Strangely my other prior experience has a similarity with what you have written. My prior experience was with an HP-65 / HP-67.
I had been very fortunate in that I had been using an HP-65 programmable calculator (with the magnetic cards) since about 1973. My stepdad (a new step-dad at the time) bought two HP-65 and he gave me one of them and we both learned programming at that time. He later used an HP trade-in offer and he traded in both of these HP-65 for similar but improved HP-67. So we both switched to using the HP-67 at around the 1974 time frame. The HP-67 looked almost the same except it had something like 250 program instructions whereas the HP-65 had 99.
My stepdad Jim and I did the most amazing things with 99 instructions. Many of our tough program had exactly this number of instructions since we had to work to use less to "fit" the whole program in the calculator. Once we had the HP-67 with 250+ instructions, I remember that all of our projects became easy in comparison.

One thing my Stepdad did that was smart, he bought the Altair with a new high-tech 16K memory board. I think this board had the new (at the time) 4K bit static RAM chips, and these were a bit expensive, but the 16K MITS board was great (if you could afford it).

So we had 16K RAM and we bought Bill Gate's 8K Basic (for $100), and that combination of RAM, Basic, and that computer worked great!

Most importantly I still have my HP-67 and I still have this Altair. I bought the computer for $400. from my Stepdad many years after it was no longer in use.

I am very glad that I bought and kept this computer. This computer has tremendous value to me, and I take good care of it, and I keep it running and in good shape.

-----------

By the way, a related pet project of mine is to get a chess program running on this computer. The key concept is to use an old, antique, or specialty computing device to serve some sort of useful or new purpose. I believe this is a unique and worthwhile hobby independent of any other interests.

I used to think that I should use my Altair to "Control the house", as in monitor things or control things, but then I noticed a rather obvious negative factor. I have to use an Uninterruptable Power Supply with this computer because when the power goes out I have to load in the bootstrap using the front panel. We never bought a PROM board and so at power-on the computer has nothing in it.

I went on eBay and I bought antique PROM boards that are Altair compatible but unfortunately each old board that I bought requires restoration.

So anyway, once I do get this PROM capability working with my old Altair I would like to put *something* in it, and here's the crazy idea...
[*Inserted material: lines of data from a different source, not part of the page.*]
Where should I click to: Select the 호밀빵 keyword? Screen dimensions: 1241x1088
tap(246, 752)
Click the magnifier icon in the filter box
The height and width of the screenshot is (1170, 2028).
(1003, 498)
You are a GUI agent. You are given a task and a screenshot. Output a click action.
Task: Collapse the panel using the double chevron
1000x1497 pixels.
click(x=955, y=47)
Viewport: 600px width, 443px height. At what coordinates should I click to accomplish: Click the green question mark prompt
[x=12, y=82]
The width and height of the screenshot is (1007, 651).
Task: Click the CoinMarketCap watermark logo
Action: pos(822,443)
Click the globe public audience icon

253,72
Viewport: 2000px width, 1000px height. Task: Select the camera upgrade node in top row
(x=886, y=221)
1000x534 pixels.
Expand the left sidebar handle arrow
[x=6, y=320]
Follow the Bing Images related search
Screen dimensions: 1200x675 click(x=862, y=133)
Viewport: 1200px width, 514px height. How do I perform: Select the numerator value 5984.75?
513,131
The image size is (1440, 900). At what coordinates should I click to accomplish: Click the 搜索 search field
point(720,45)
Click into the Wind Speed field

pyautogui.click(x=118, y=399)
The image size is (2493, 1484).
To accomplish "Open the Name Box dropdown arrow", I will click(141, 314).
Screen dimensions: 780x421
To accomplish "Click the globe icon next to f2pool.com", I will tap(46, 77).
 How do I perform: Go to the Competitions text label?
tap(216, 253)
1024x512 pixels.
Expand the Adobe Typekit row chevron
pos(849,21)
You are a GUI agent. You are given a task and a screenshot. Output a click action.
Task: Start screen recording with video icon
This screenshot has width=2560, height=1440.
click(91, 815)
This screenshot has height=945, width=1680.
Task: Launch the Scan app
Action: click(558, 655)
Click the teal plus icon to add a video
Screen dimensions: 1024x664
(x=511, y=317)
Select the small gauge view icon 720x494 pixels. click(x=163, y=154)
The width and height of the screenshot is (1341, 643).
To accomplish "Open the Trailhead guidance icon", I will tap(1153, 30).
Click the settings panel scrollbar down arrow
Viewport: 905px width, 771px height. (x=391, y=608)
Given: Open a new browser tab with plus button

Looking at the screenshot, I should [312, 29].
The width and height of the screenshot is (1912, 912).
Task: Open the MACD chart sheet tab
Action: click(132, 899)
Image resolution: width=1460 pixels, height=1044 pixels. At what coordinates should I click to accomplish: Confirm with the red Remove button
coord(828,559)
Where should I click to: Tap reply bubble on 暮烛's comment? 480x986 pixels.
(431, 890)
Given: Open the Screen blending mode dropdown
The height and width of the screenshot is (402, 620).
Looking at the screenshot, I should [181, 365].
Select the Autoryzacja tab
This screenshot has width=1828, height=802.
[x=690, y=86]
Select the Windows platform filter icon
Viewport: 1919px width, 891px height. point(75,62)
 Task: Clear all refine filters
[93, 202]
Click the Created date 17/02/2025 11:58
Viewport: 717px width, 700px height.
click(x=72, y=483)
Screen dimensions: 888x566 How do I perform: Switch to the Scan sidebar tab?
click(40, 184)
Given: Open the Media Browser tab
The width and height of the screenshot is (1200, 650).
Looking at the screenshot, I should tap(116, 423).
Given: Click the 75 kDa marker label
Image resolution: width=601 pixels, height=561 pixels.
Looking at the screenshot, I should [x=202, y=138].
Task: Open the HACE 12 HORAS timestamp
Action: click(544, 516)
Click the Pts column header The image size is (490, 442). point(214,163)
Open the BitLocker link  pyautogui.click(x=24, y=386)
I write (or load) a chess program and then via an RS232 interface I use an attached PC as a sort of gateway where I place the Altair "On the Internet" for other people to use or play against. Going further with this idea I could also attempt to have the Altair as one of the always-on chess engines available for matches on ICC.

See the key point is not that the Altair would play well but that it can play at all. Making this available on ICC would be fun.

The key is the "Interest" of the thing. If your interest is in the best playing engine then of course we would all stick with Rybka running on an 8 processor PC. Once you get away from wanting the best playing program then all sorts of interesting options come up.

This is also why I like Bill's approach of writing the chess engine in Basic. They key is to do something a little different, and then enjoy!

Thanks.

rfadden · Post by **rfadden** » Fri Apr 25, 2008 7:43 pm

I'm a hardware architect and mostly I design special purpose graphics hardware but essentially all of this work could be called the design of special purpose computers.

Yes, Belle, Hitech, then Deep Blue used this same technology of special purpose hardware for chess position evaluation, or for evaluation and for the last levels of search.

We have been using devices with FPGA's as the prototype units for testing our logic in the development of graphics chips and this still is one of the most important tools used in the field that I'm in. The FPGA chips have of course been getting more and more capable.

One of the key ideas is something like this: First take the computing problem that you have and try to use the fastest inexpensive or reasonable cost general purpose computer to solve the problem. If your goal is to compute faster than this, then look first toward the portion of your program that takes the majority of the calculation time.

For a chess engine, start with the Eval function and the use of the Transposition table within the innermost loop, and consider how fast your search engine would run if these operations took essentially zero time. (Not that the special purpose hardware would produce a result in zero time, but this is a rule-of-thumb way of considering the potential speed of special purpose hardware.)

So first decide if this is fast enough for what you want. We could talk about the actual computation time of Eval or the Transposition table use as a separate topic.

In some cases you may not be happy even if Eval essentially took zero time.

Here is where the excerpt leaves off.